### Records shown ###
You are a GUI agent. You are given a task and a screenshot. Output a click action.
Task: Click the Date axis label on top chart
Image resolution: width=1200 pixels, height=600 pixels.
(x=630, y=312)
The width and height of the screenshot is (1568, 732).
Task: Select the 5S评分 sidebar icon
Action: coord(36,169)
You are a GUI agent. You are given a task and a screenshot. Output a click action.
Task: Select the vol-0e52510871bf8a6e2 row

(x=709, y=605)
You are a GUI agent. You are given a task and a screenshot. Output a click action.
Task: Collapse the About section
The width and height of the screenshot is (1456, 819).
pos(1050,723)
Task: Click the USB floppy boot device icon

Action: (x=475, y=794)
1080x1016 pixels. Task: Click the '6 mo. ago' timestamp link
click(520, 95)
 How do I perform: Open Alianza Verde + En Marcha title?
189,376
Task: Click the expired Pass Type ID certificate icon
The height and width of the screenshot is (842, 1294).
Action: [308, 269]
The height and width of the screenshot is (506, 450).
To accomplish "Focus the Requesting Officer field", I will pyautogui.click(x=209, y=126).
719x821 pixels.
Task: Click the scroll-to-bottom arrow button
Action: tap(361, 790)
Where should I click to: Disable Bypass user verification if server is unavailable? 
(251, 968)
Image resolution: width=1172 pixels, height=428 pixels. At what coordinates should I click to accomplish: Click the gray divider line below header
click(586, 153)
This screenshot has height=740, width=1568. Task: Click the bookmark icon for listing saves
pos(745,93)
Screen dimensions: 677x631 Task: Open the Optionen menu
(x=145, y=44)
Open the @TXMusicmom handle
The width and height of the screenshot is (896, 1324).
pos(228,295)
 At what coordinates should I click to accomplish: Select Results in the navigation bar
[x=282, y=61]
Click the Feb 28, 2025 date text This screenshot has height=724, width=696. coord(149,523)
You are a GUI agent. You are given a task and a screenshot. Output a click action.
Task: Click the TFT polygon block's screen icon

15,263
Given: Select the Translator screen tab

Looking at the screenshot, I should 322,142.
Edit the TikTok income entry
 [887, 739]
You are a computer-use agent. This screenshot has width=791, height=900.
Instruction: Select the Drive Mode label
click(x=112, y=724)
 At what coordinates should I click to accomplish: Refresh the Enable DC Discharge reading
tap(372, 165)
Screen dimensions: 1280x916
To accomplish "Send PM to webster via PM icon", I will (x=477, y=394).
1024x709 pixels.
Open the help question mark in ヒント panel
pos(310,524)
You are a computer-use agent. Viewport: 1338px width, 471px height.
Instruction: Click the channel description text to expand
###
■ Written problem ■
Rewrite all of the rows above as a JSON list of strings with one string per line, and leave out the blank lines.

■ Right answer ■
[
  "You are a GUI agent. You are given a task and a screenshot. Output a click action.",
  "Task: Click the Date axis label on top chart",
  "Image resolution: width=1200 pixels, height=600 pixels.",
  "(x=630, y=312)",
  "The width and height of the screenshot is (1568, 732).",
  "Task: Select the 5S评分 sidebar icon",
  "Action: coord(36,169)",
  "You are a GUI agent. You are given a task and a screenshot. Output a click action.",
  "Task: Select the vol-0e52510871bf8a6e2 row",
  "(x=709, y=605)",
  "You are a GUI agent. You are given a task and a screenshot. Output a click action.",
  "Task: Collapse the About section",
  "The width and height of the screenshot is (1456, 819).",
  "pos(1050,723)",
  "Task: Click the USB floppy boot device icon",
  "Action: (x=475, y=794)",
  "1080x1016 pixels. Task: Click the '6 mo. ago' timestamp link",
  "click(520, 95)",
  " How do I perform: Open Alianza Verde + En Marcha title?",
  "189,376",
  "Task: Click the expired Pass Type ID certificate icon",
  "The height and width of the screenshot is (842, 1294).",
  "Action: [308, 269]",
  "The height and width of the screenshot is (506, 450).",
  "To accomplish \"Focus the Requesting Officer field\", I will pyautogui.click(x=209, y=126).",
  "719x821 pixels.",
  "Task: Click the scroll-to-bottom arrow button",
  "Action: tap(361, 790)",
  "Where should I click to: Disable Bypass user verification if server is unavailable? ",
  "(251, 968)",
  "Image resolution: width=1172 pixels, height=428 pixels. At what coordinates should I click to accomplish: Click the gray divider line below header",
  "click(586, 153)",
  "This screenshot has height=740, width=1568. Task: Click the bookmark icon for listing saves",
  "pos(745,93)",
  "Screen dimensions: 677x631 Task: Open the Optionen menu",
  "(x=145, y=44)",
  "Open the @TXMusicmom handle",
  "The width and height of the screenshot is (896, 1324).",
  "pos(228,295)",
  " At what coordinates should I click to accomplish: Select Results in the navigation bar",
  "[x=282, y=61]",
  "Click the Feb 28, 2025 date text This screenshot has height=724, width=696. coord(149,523)",
  "You are a GUI agent. You are given a task and a screenshot. Output a click action.",
  "Task: Click the TFT polygon block's screen icon",
  "15,263",
  "Given: Select the Translator screen tab",
  "Looking at the screenshot, I should 322,142.",
  "Edit the TikTok income entry",
  " [887, 739]",
  "You are a computer-use agent. This screenshot has width=791, height=900.",
  "Instruction: Select the Drive Mode label",
  "click(x=112, y=724)",
  " At what coordinates should I click to accomplish: Refresh the Enable DC Discharge reading",
  "tap(372, 165)",
  "Screen dimensions: 1280x916",
  "To accomplish \"Send PM to webster via PM icon\", I will (x=477, y=394).",
  "1024x709 pixels.",
  "Open the help question mark in ヒント panel",
  "pos(310,524)",
  "You are a computer-use agent. Viewport: 1338px width, 471px height.",
  "Instruction: Click the channel description text to expand"
]